**Assigned task:** Your task is to restate the data word for word.

**Dataset records:**
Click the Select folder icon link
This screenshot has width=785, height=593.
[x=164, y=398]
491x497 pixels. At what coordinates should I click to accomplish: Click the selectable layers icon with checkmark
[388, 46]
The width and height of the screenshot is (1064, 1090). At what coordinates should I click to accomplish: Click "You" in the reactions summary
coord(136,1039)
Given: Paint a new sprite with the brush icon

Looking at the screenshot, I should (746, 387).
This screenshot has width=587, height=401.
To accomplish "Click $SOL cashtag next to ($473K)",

**Written answer:**
Click the Select folder icon link
This screenshot has width=785, height=593.
[x=164, y=398]
491x497 pixels. At what coordinates should I click to accomplish: Click the selectable layers icon with checkmark
[388, 46]
The width and height of the screenshot is (1064, 1090). At what coordinates should I click to accomplish: Click "You" in the reactions summary
coord(136,1039)
Given: Paint a new sprite with the brush icon

Looking at the screenshot, I should (746, 387).
This screenshot has width=587, height=401.
To accomplish "Click $SOL cashtag next to ($473K)",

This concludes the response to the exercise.